He's already done that but the impact from that last drop has likely busted his crystal, in my opinion.

If you take a look at the key's PCB, I've marked on it what my engineering brain tells me the components are likely to be.
image.thumb.png.91322710f4f17c8dc2963d951053f51a.png


The larger coil is definitely for powering the fob in the keyslot when the battery is out. The other two coils (within their thin black plastic enclosures), I suspect they're the antennas because of their orientation seemingly suitable for both horizontal and vertical polarisation, thereby working under any position relative to the vehicle's transponders.

The three coils should all be fairly robust, as they don't need to do any minute physical movements like the crystal does. Hence, they are well packed and rigid in their construction, internally.
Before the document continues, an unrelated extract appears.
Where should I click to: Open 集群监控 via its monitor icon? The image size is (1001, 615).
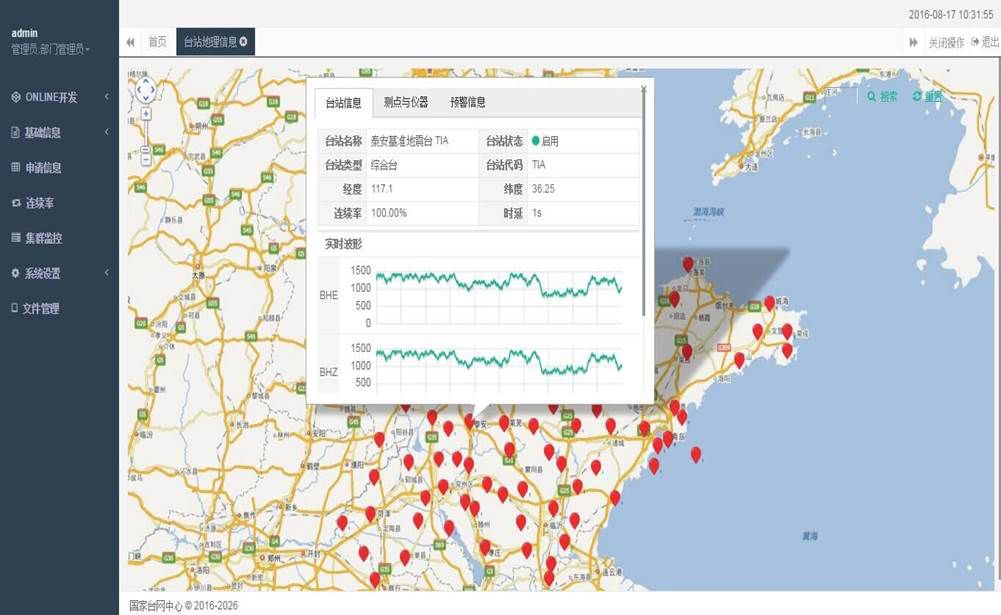tap(15, 238)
The crystal oscillator is what I suspect has been buggered up. These little metal cans have a tiny sliver of quartz rock inside, lightly sandwiched or suspended between very fine plates or wires for the electrodes. A voltage is applied and removed constantly, the crystal responds to it until it quickly achieves resonance at the desired frequency and filters out the unwanted frequencies to give an accurate frequency needed by the IC to proportionally multiply (in this case x32) to achieve the carrier frequency of 314.85MHz that these things transmit at, and then transmit the relevant data from the IC out via the antennas.

In an impact, the frequency can be altered because of the internal stresses on the crystal, be it slight fracturing of the rock, etc. That could result in there being oscillation but at the wrong frequency. If the impact is hard enough, you can break the electrodes or the crystal completely, resulting in no RF activity altogether. Crystal oscillators are made reasonably rugged but they can only deal with so much impact before they say goodnight.

Of course, these are mass produced boards, so it could well be just a dud solder joint that was ready to fracture with enough mechanical coercion but failing a quick retouch of solder joints, I'm inclined to think that the crystal is the most likely culprit here.